◆ Task inputs ◆
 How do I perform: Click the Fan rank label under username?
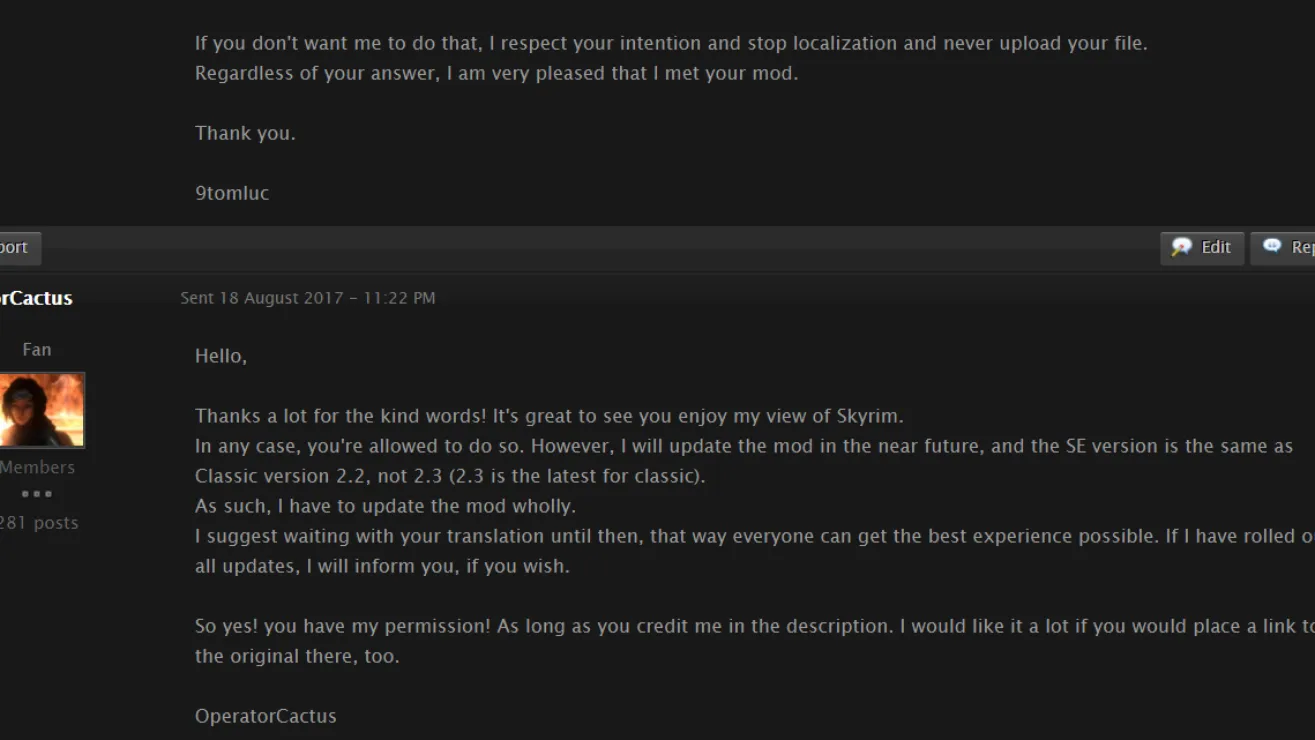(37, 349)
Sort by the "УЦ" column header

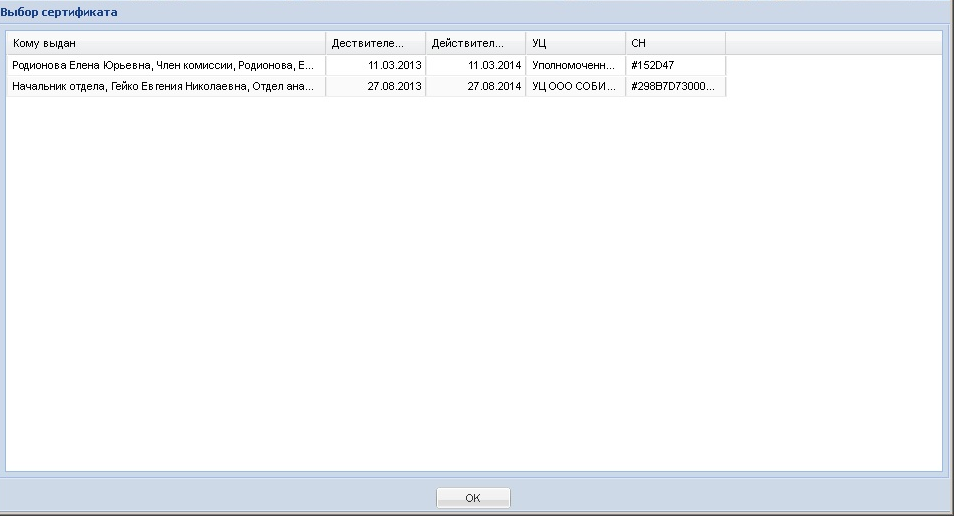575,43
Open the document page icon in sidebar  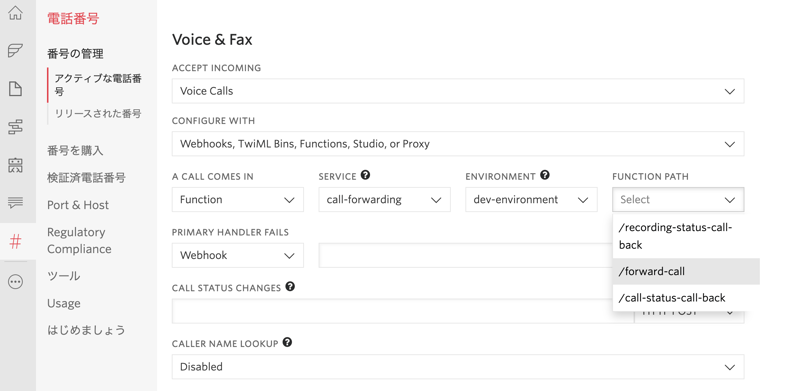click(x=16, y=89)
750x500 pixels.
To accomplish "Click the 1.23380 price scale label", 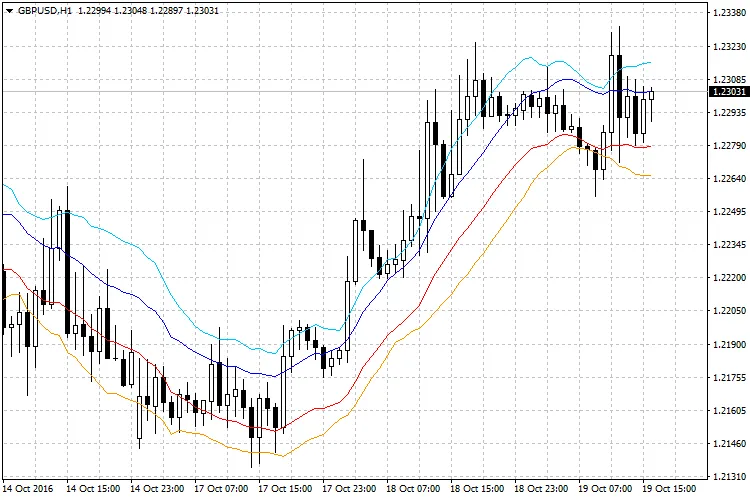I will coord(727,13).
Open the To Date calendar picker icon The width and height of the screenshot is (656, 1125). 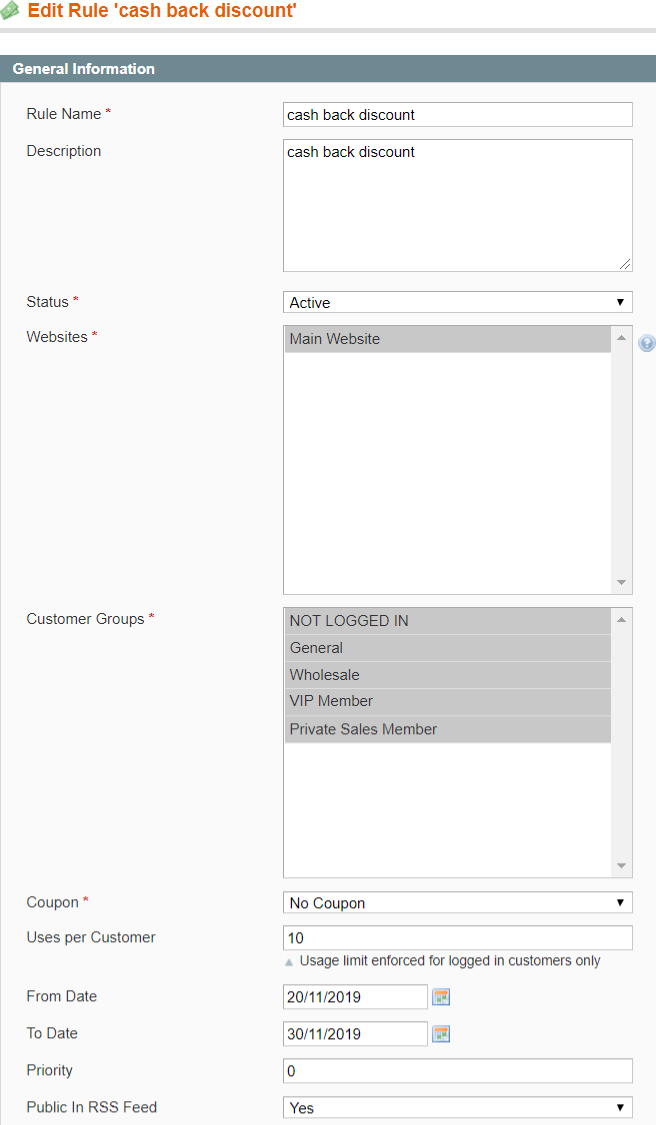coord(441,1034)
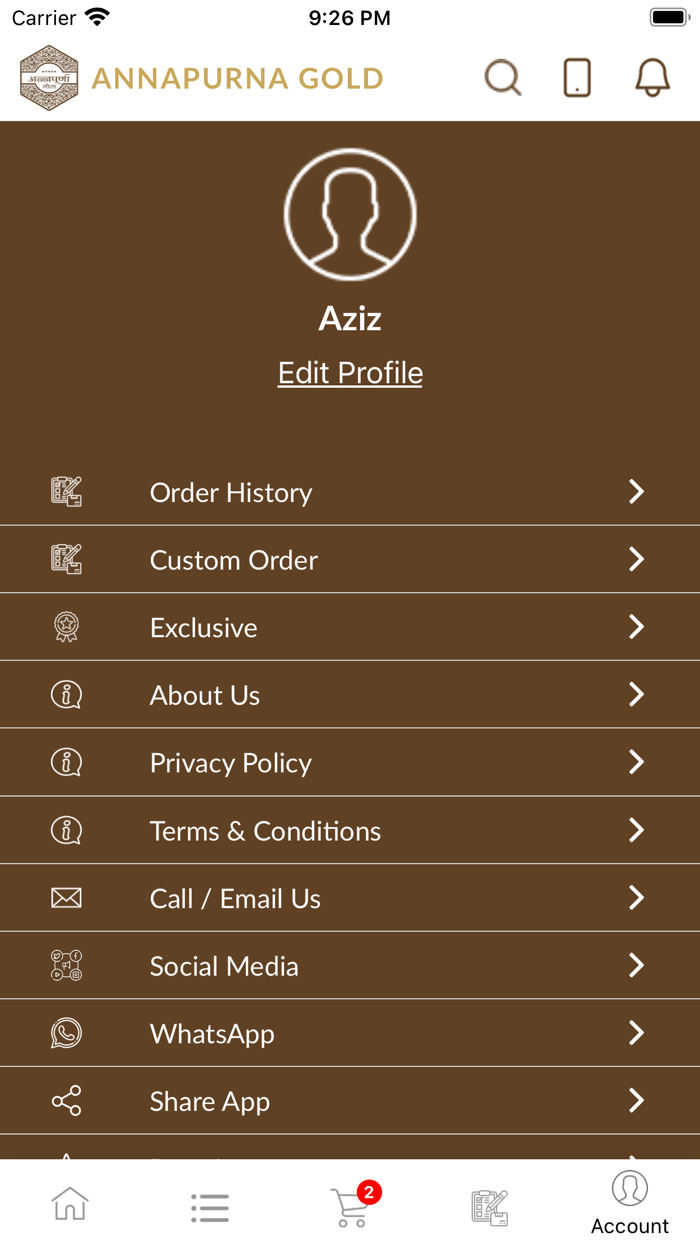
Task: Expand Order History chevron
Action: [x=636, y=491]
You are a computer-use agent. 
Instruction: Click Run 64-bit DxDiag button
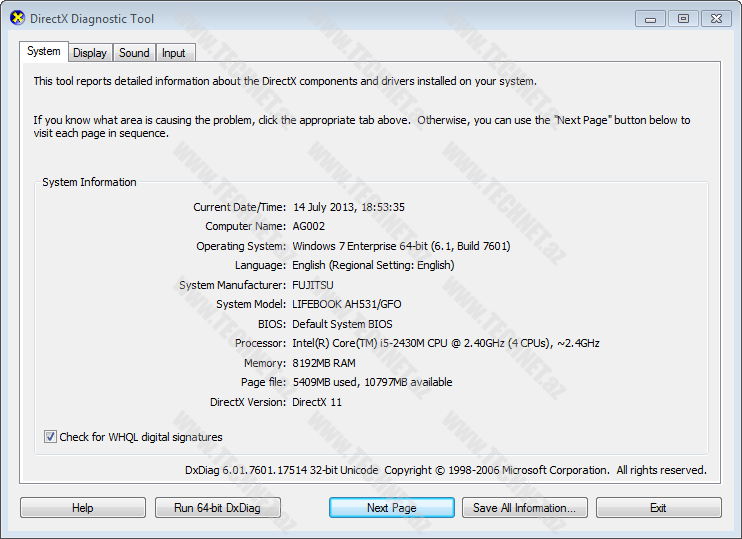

==

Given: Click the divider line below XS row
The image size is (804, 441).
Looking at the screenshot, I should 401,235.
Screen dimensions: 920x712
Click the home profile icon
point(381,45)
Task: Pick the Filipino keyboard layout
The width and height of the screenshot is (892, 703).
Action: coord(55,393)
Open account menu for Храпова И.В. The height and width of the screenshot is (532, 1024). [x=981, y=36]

◆ The task ◆
Output only an exact transcription of the lines above from the one with "Task: Pick the Filipino keyboard layout" up to and including the one with "Open account menu".

◆ Written reply ◆
Task: Pick the Filipino keyboard layout
The width and height of the screenshot is (892, 703).
Action: coord(55,393)
Open account menu for Храпова И.В. The height and width of the screenshot is (532, 1024). [x=981, y=36]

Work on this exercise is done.